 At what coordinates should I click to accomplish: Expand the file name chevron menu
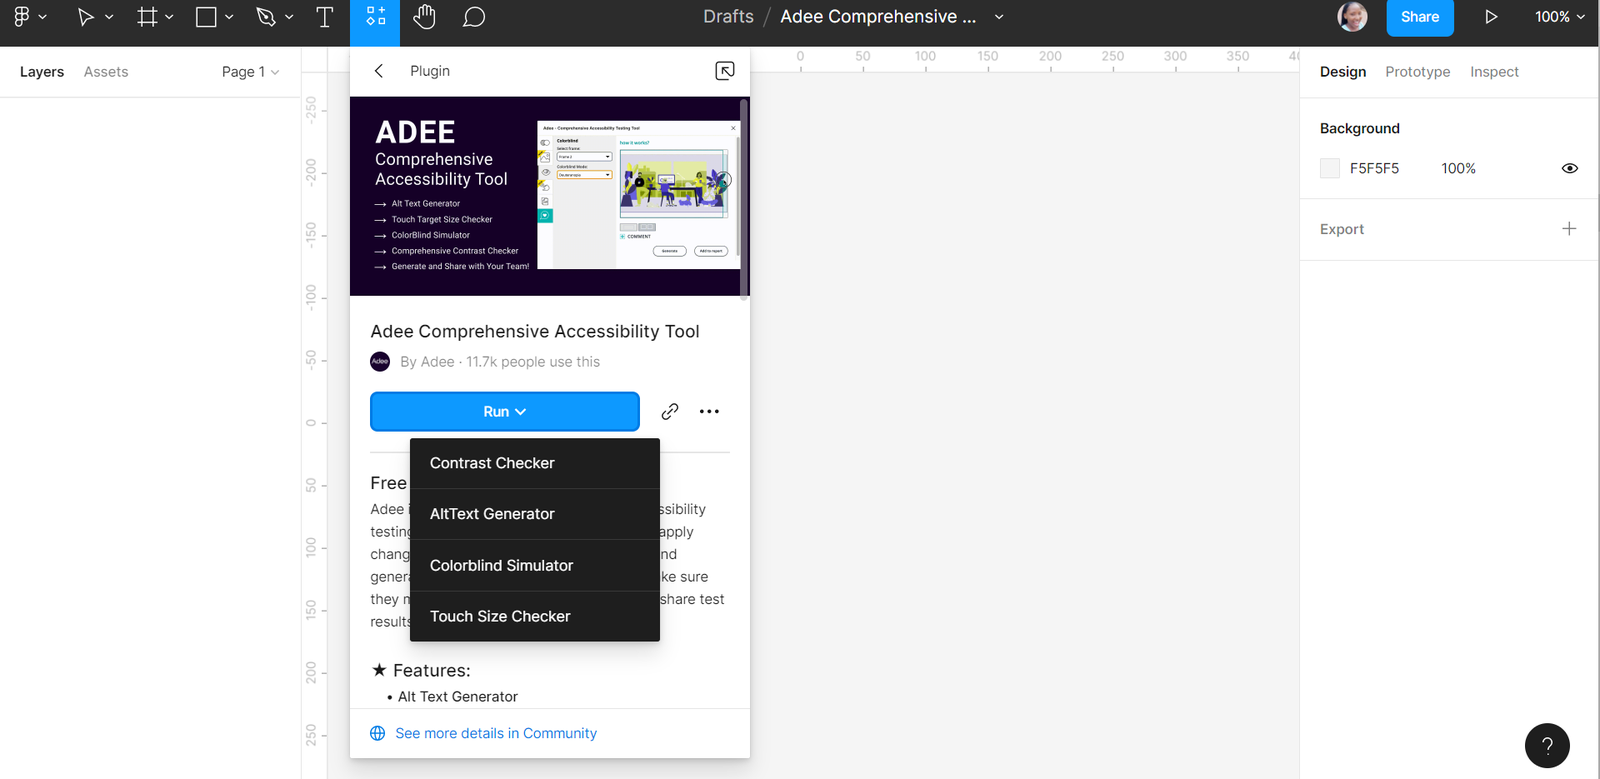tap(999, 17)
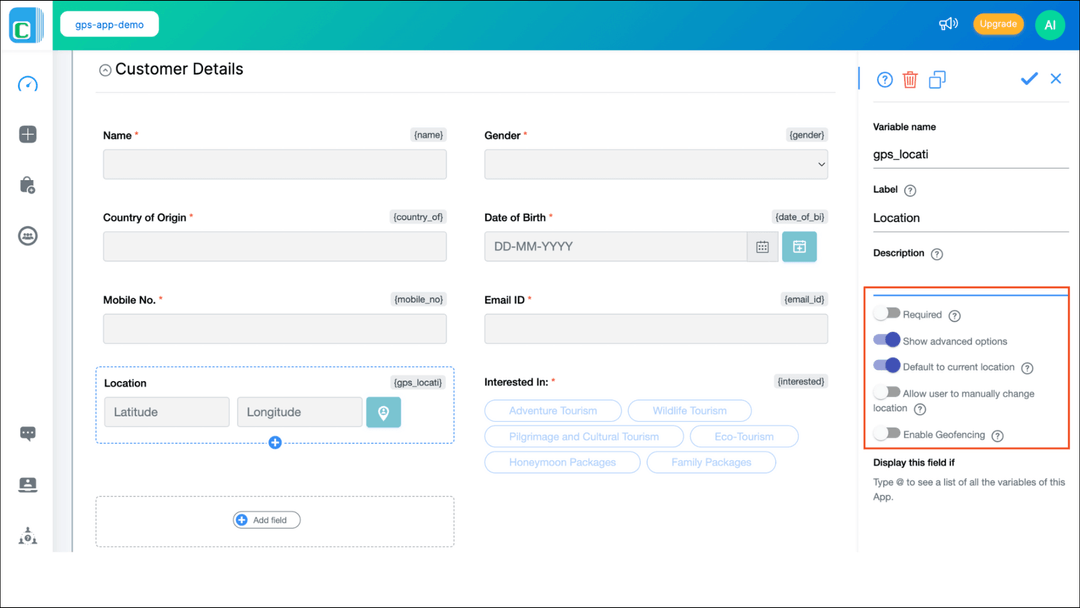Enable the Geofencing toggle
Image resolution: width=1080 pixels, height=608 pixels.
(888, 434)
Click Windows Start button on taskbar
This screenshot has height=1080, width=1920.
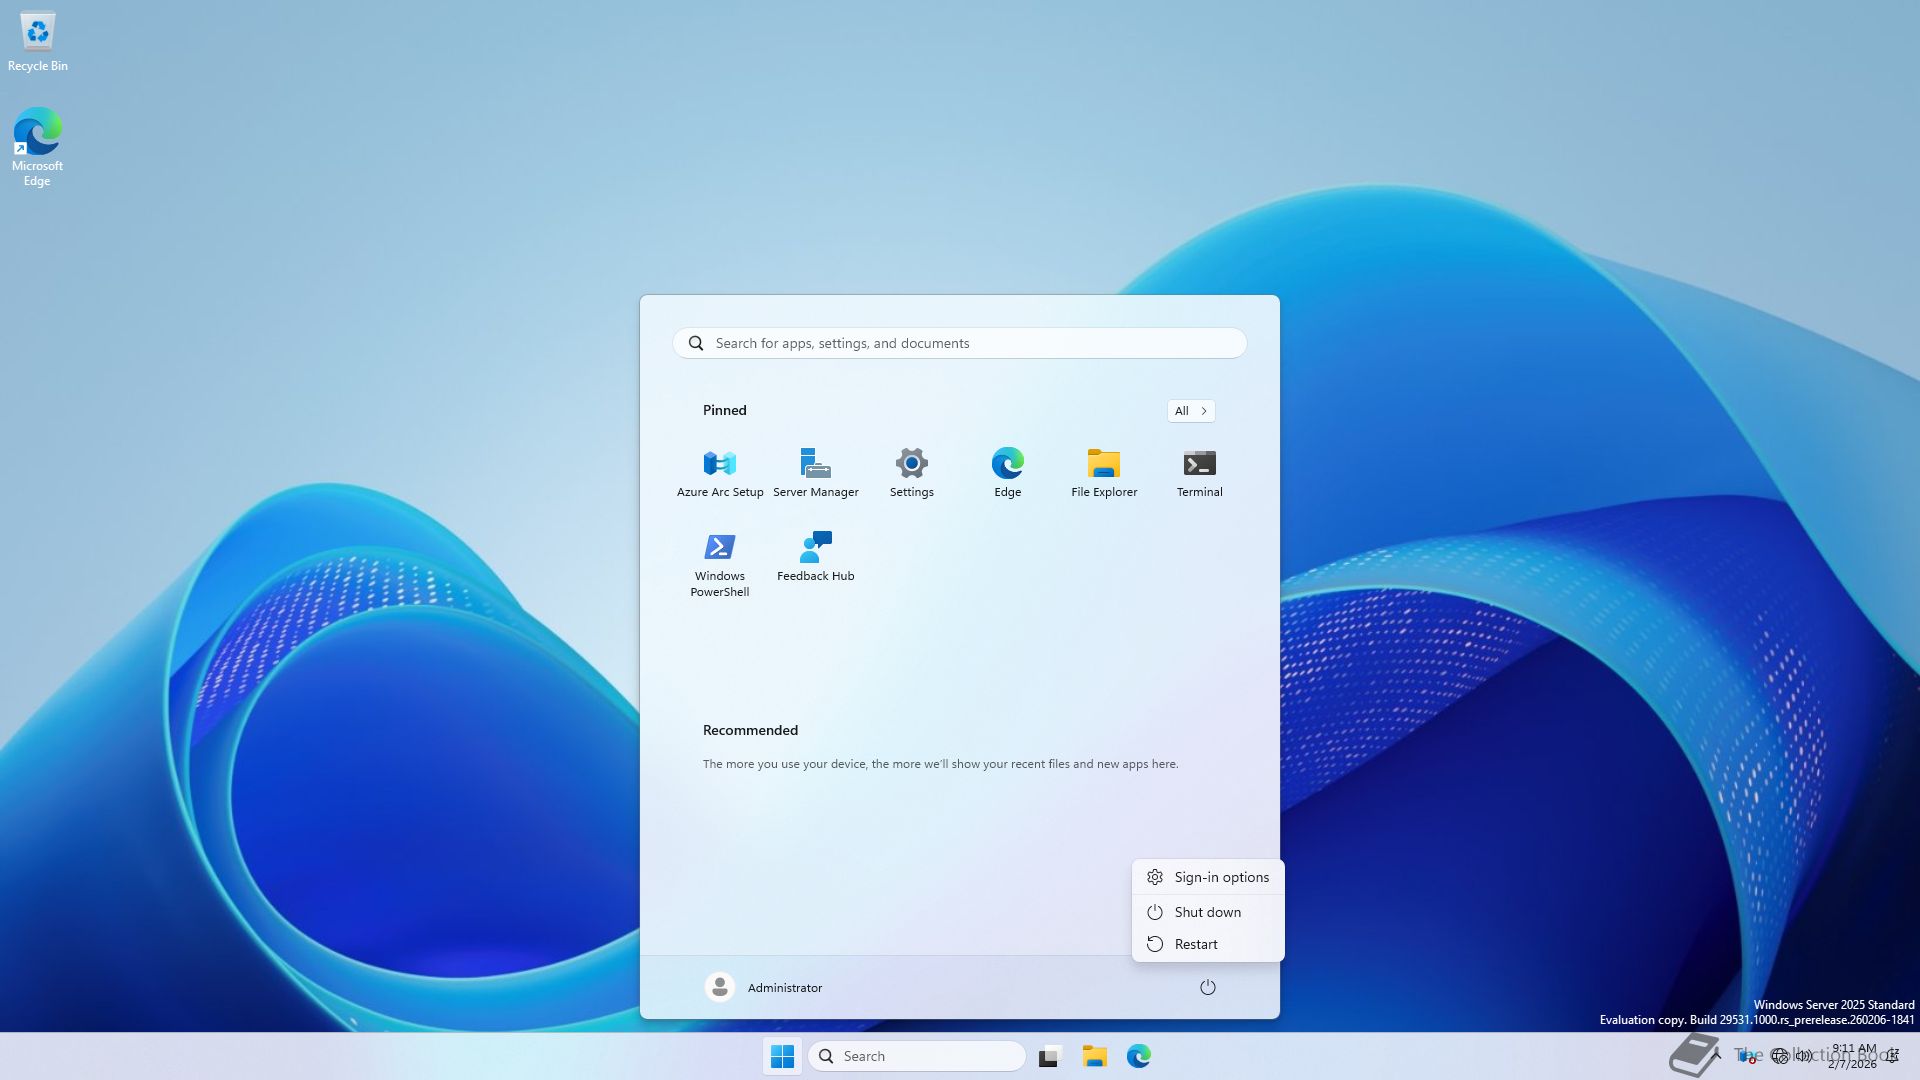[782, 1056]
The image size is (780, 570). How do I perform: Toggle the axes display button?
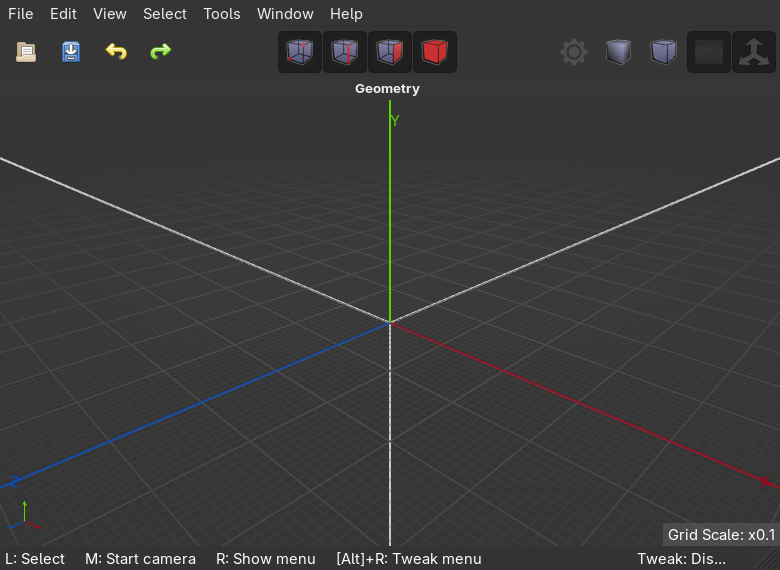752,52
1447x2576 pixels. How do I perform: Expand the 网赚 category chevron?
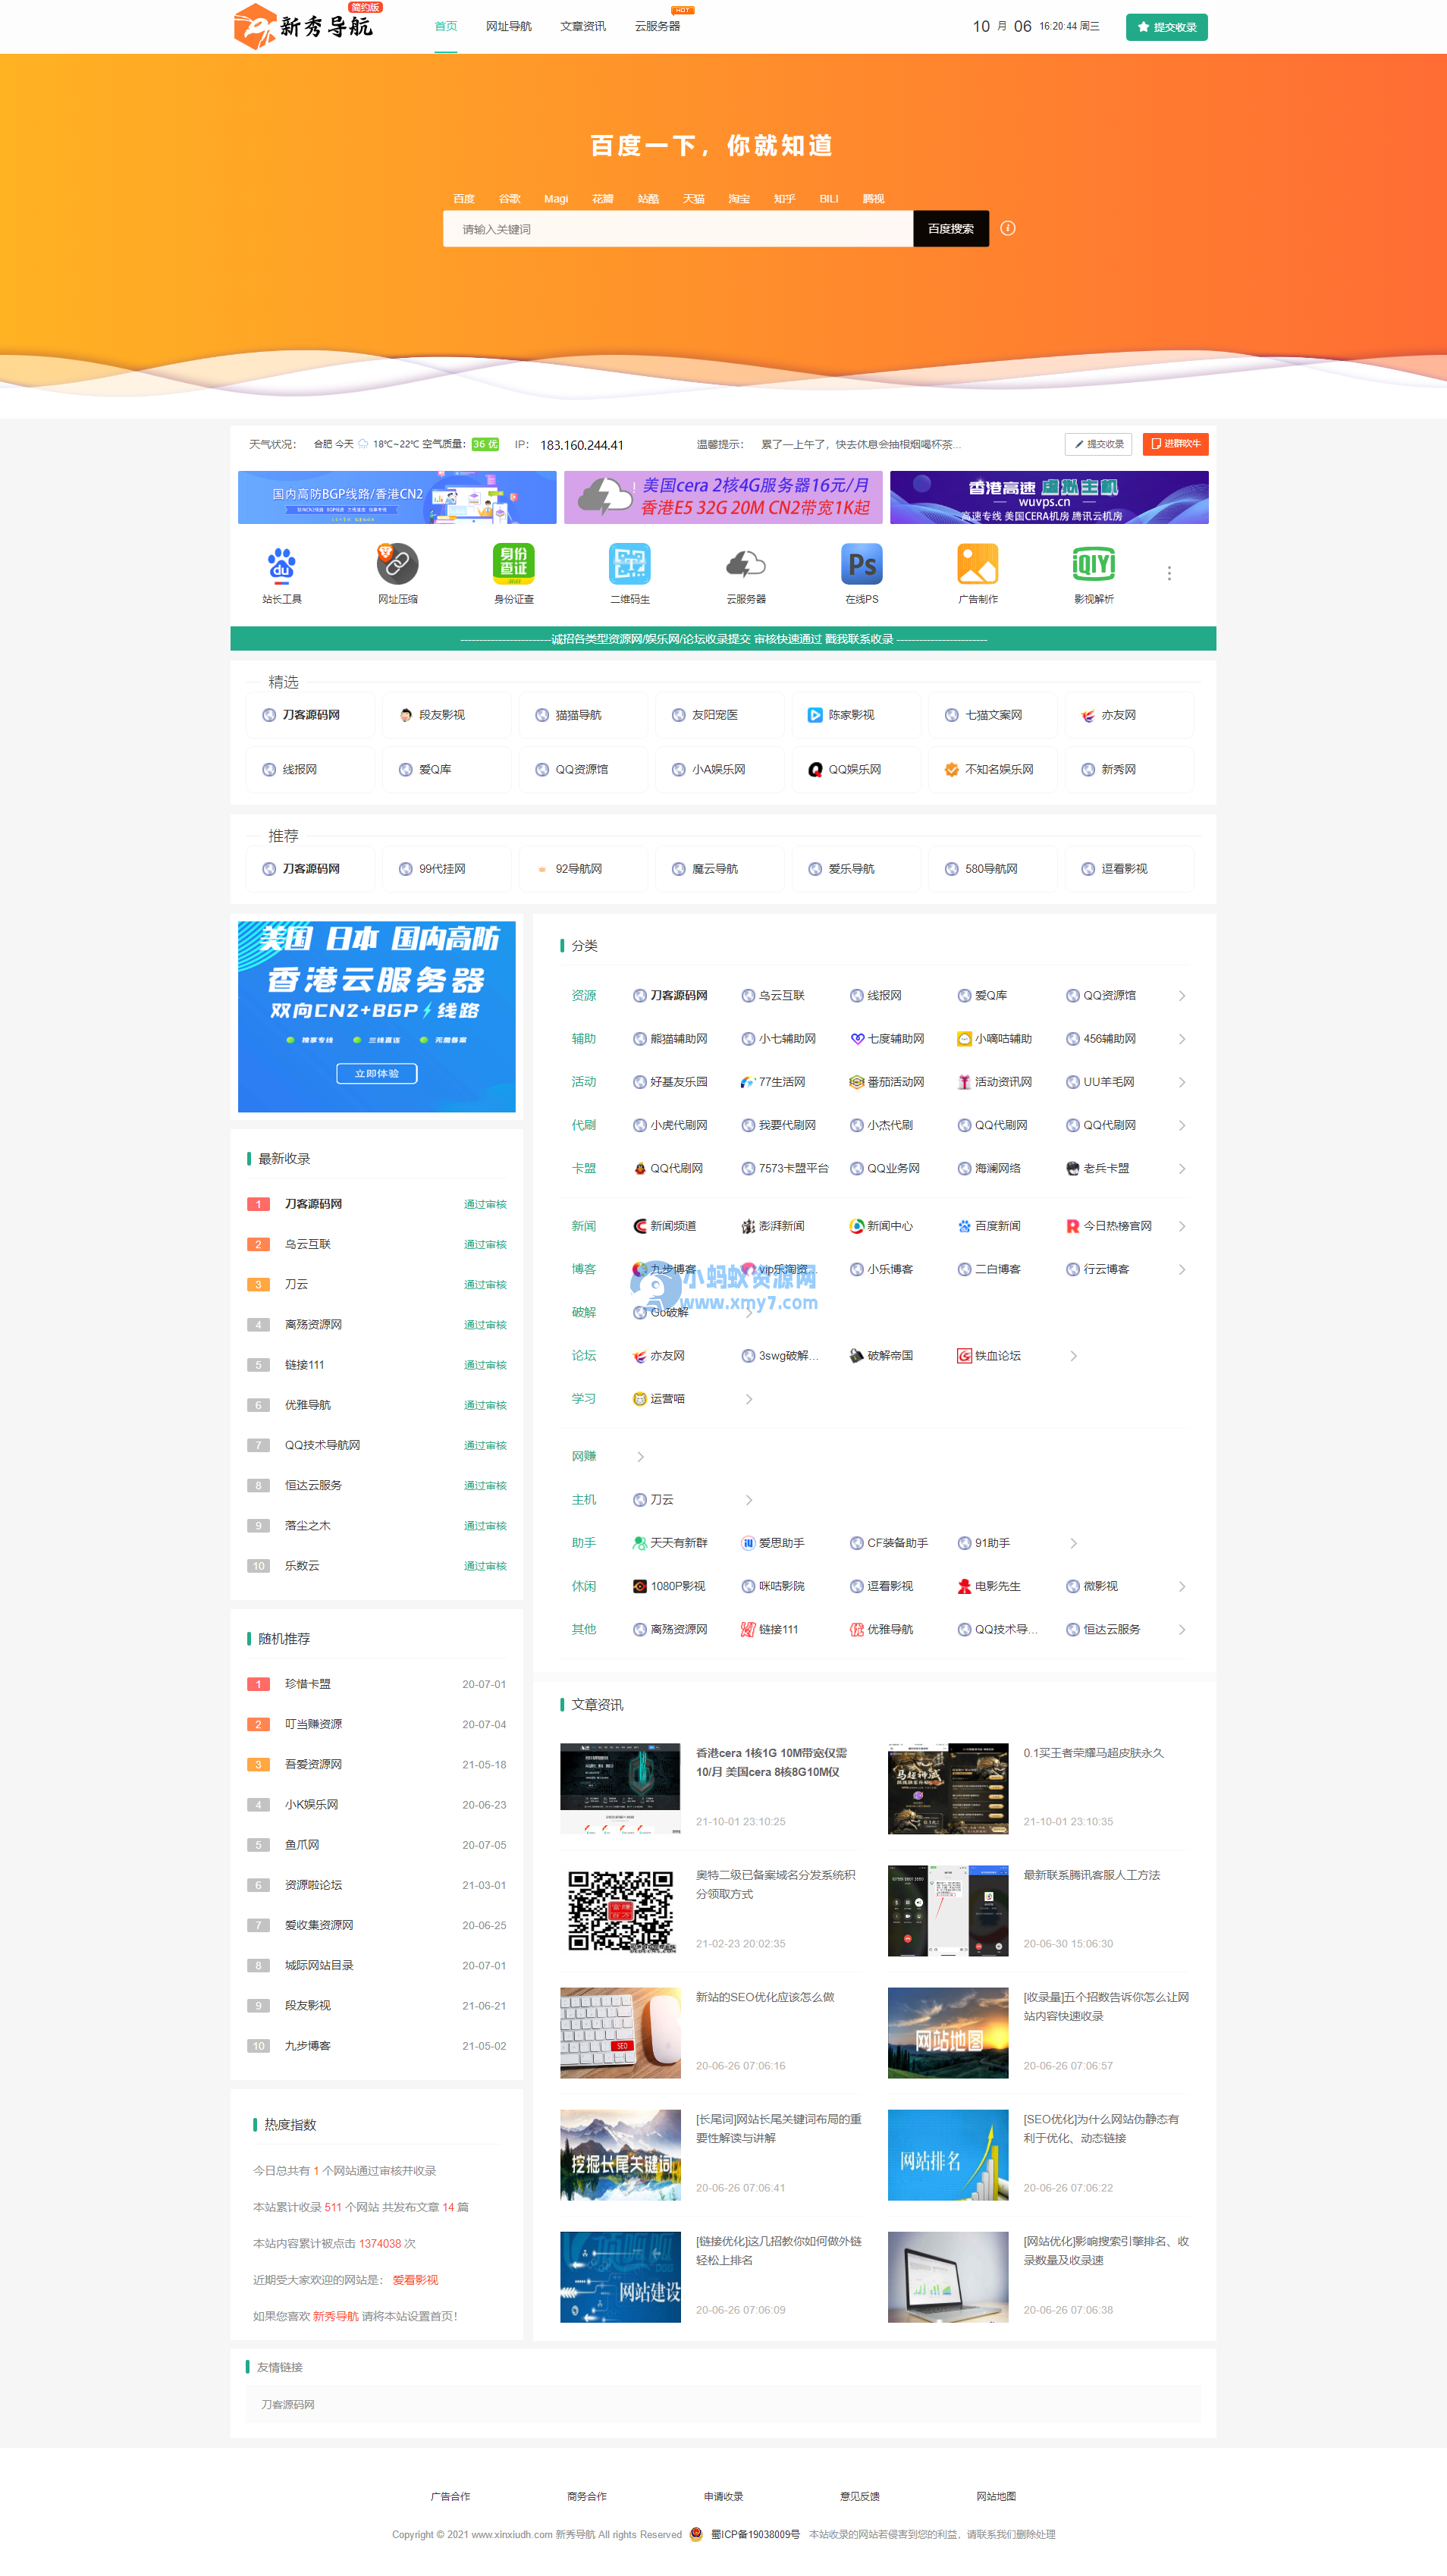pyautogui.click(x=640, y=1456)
--
* **WRITTEN TASK**: Format the listing from the line containing "1447x2576 pixels. How" through the end of the listing as a two-column CSV with the headers request and answer. Write one row per request, put the request text and its answer each in a single quoted field with line breaks replaced by spaces, and leave out the pictures.

* **RESPONSE FOR THIS EXERCISE**:
request,answer
"1447x2576 pixels. How do I perform: Expand the 网赚 category chevron?","pyautogui.click(x=640, y=1456)"